----- ENTRIES SHOWN -----

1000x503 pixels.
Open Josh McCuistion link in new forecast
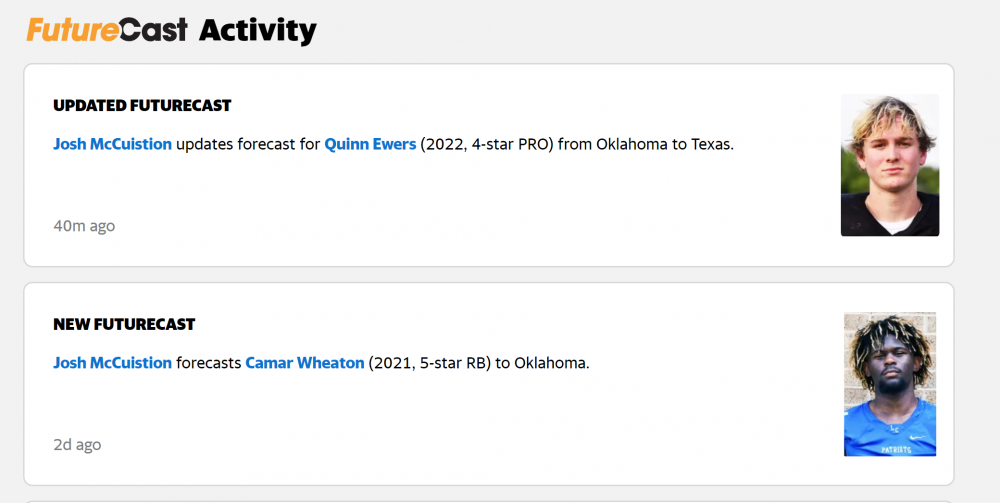112,363
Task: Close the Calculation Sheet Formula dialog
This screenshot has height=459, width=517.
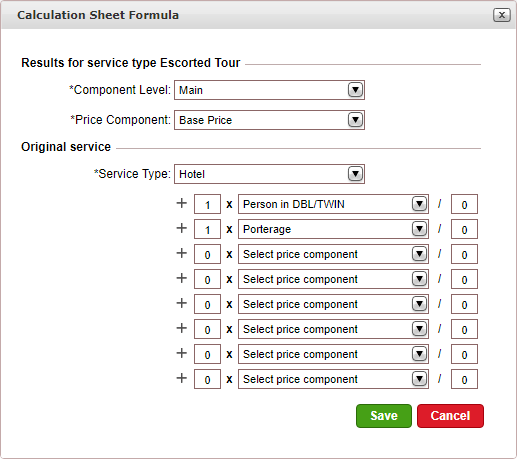Action: pyautogui.click(x=502, y=15)
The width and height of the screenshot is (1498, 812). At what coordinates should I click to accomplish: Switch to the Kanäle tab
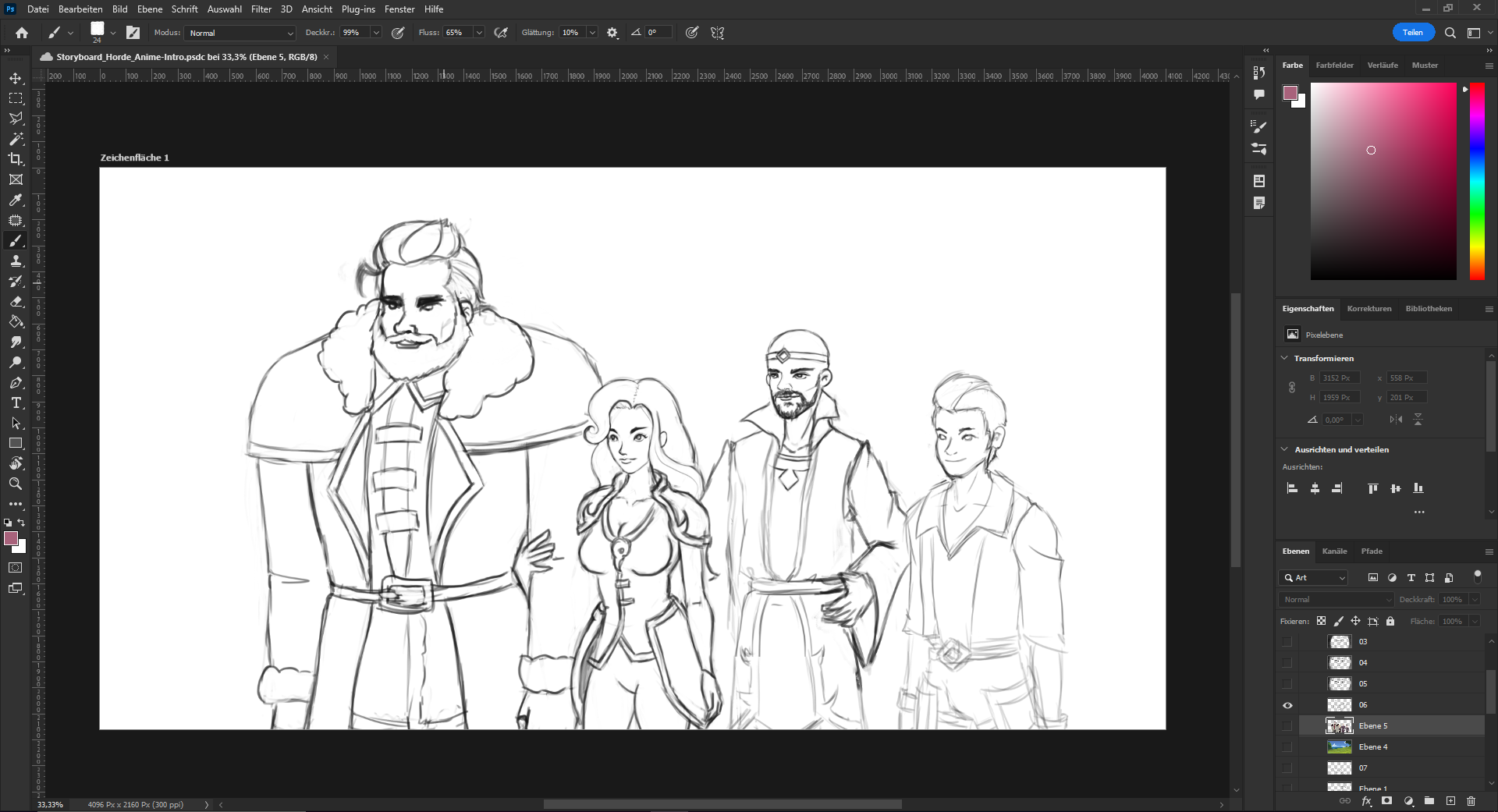tap(1334, 551)
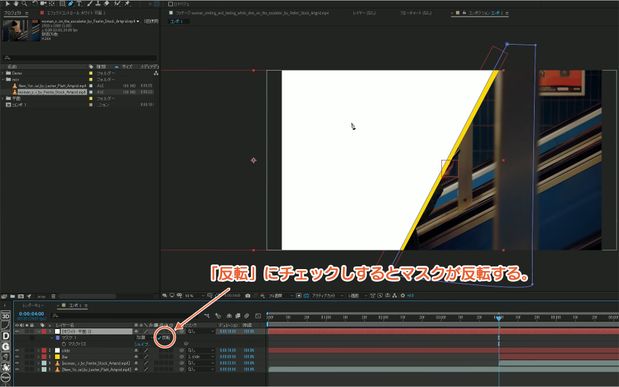
Task: Select the Selection arrow tool in toolbar
Action: [x=7, y=4]
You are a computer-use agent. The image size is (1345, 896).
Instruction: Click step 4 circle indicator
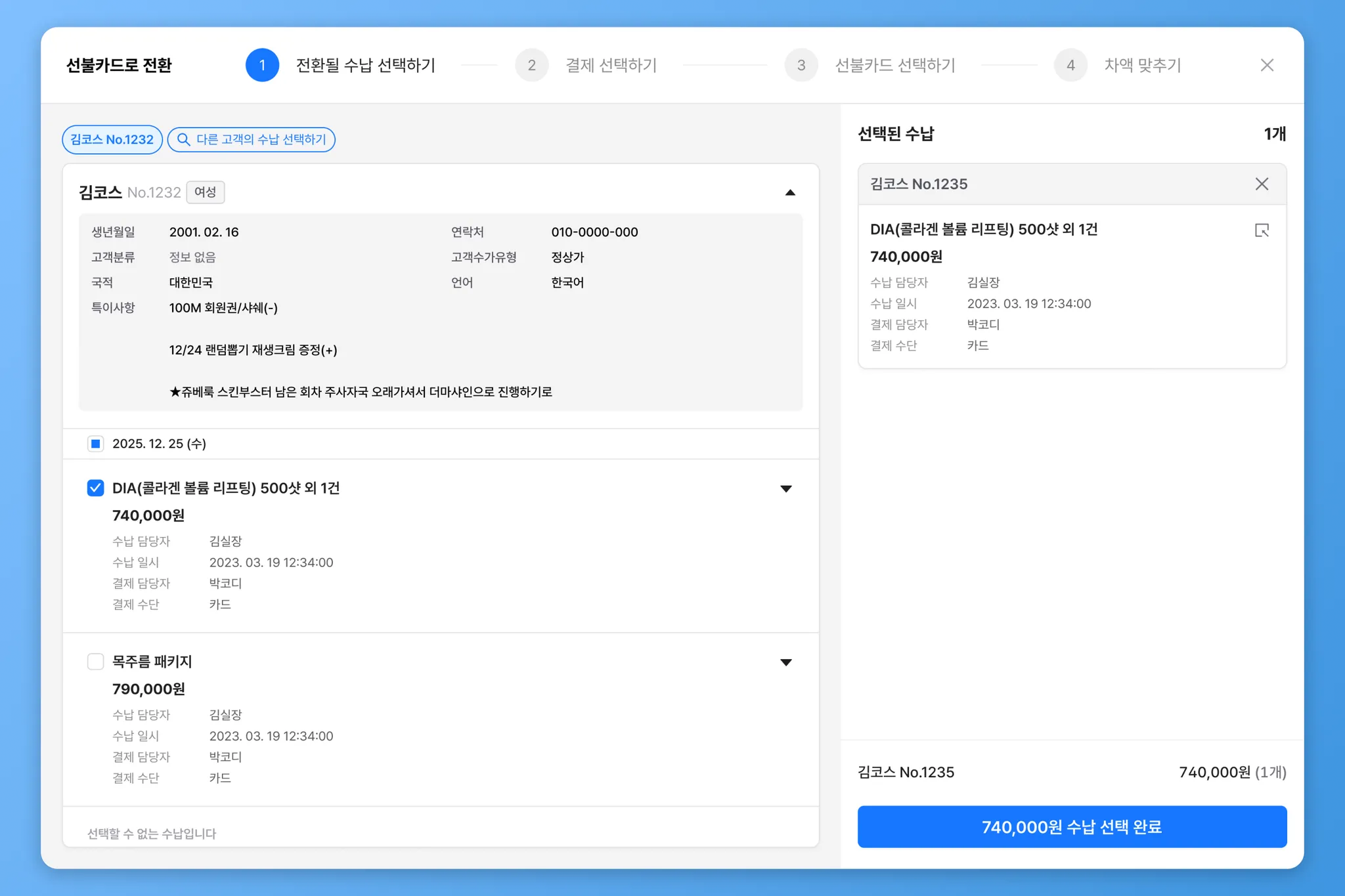(1070, 65)
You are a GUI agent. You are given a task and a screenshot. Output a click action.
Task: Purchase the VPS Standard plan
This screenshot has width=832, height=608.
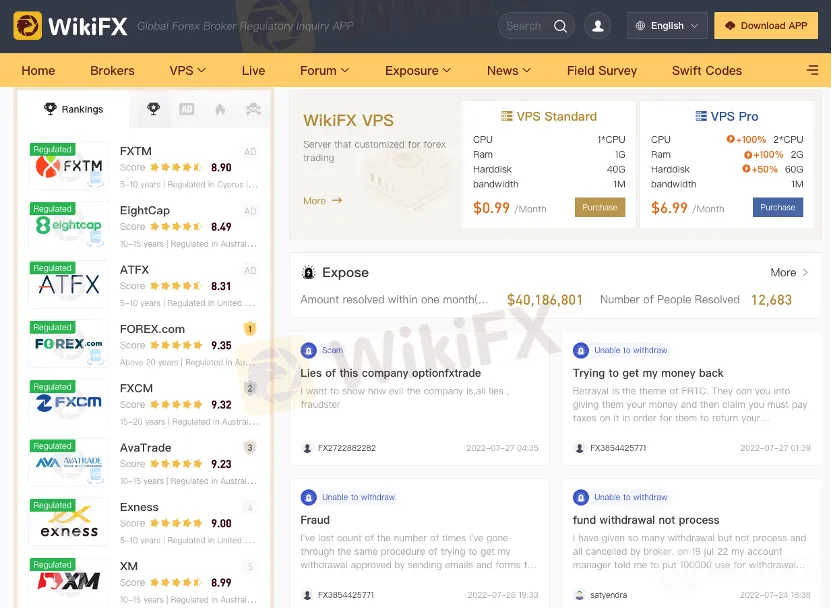tap(600, 207)
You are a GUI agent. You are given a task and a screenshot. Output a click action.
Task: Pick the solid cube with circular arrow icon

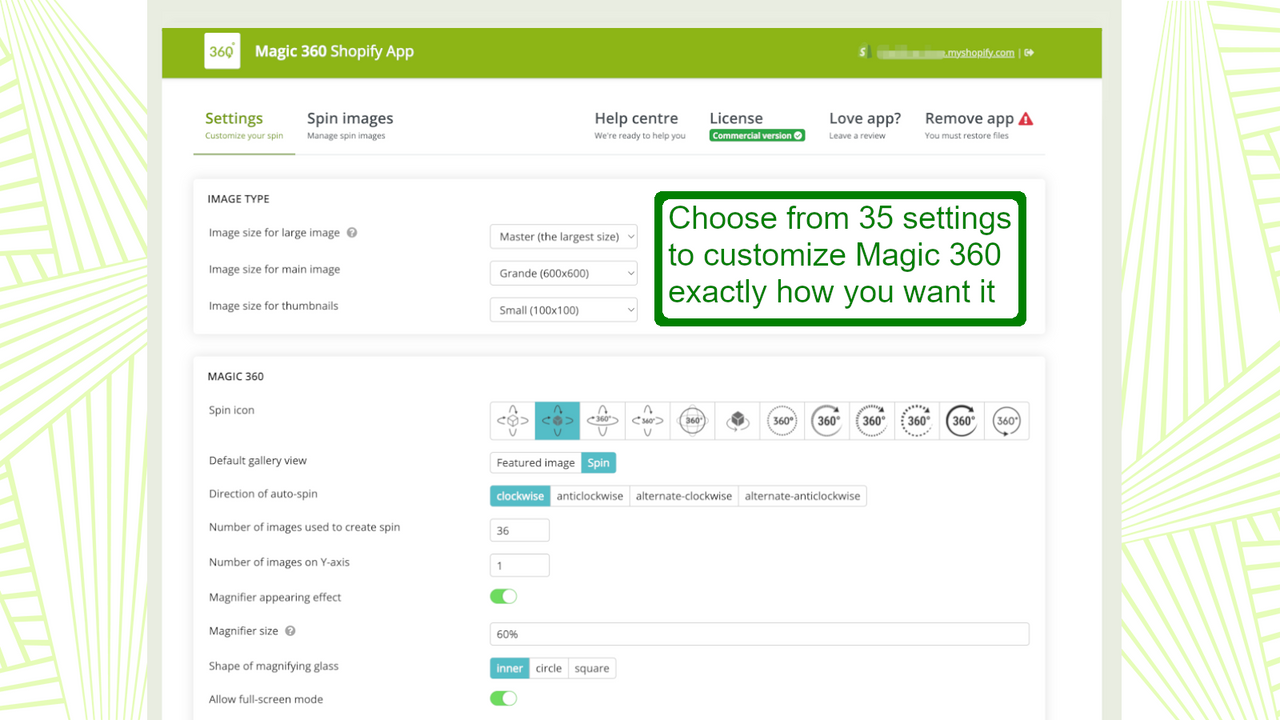tap(738, 421)
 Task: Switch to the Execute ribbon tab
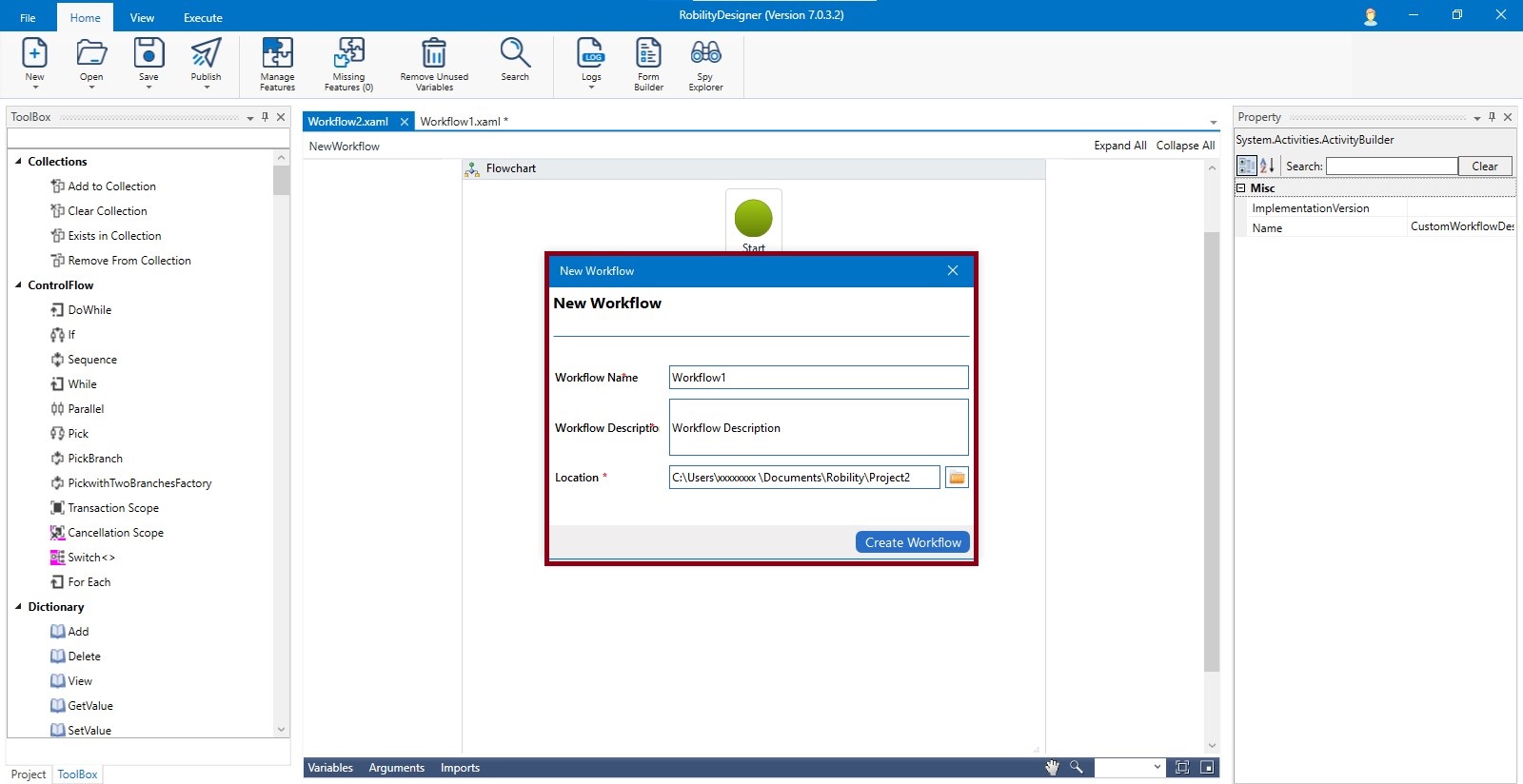pyautogui.click(x=203, y=18)
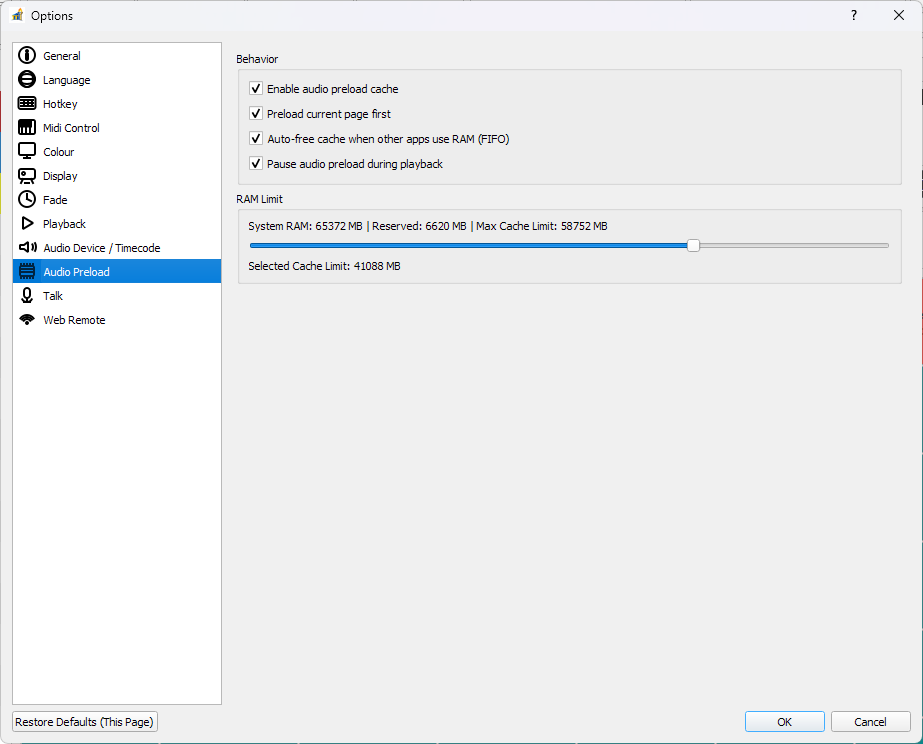Select the Colour monitor icon

(27, 151)
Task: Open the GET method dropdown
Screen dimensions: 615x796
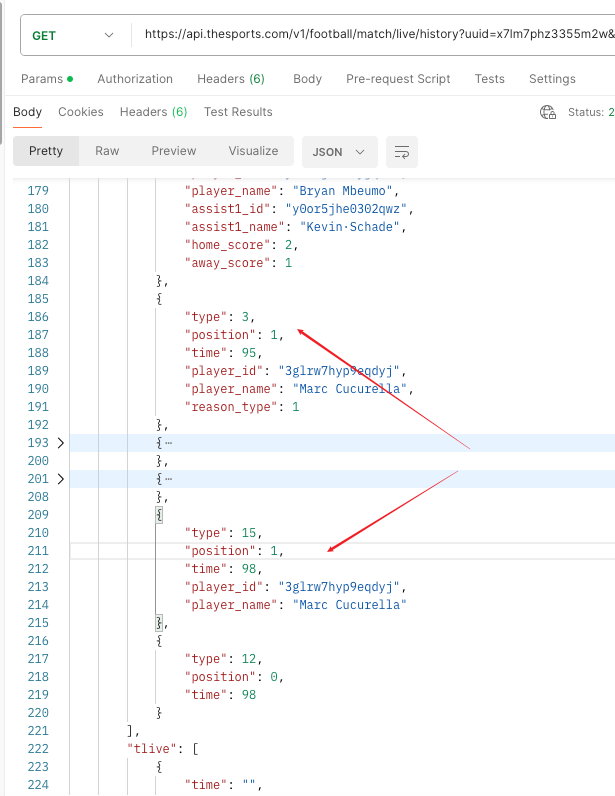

-----

Copy out the lines of the data again, starting at the line that contains "You are a computer-use" and ending at the end of the data, with both ends included. Leave the pictures out.

You are a computer-use agent. The image size is (1345, 896).
Instruction: Click step 4 circle indicator
(1070, 65)
You are a GUI agent. You are given a task and a screenshot. Output a click action.
Task: Purchase the VPS Standard plan
This screenshot has width=832, height=608.
tap(600, 207)
You are a GUI agent. You are given a task and a screenshot. Output a click action.
Task: Pick the solid cube with circular arrow icon

tap(738, 421)
 Task: Switch to the Execute ribbon tab
pyautogui.click(x=203, y=18)
Select the Colour monitor icon

(27, 151)
Task: Open the GET method dropdown
Screen dimensions: 615x796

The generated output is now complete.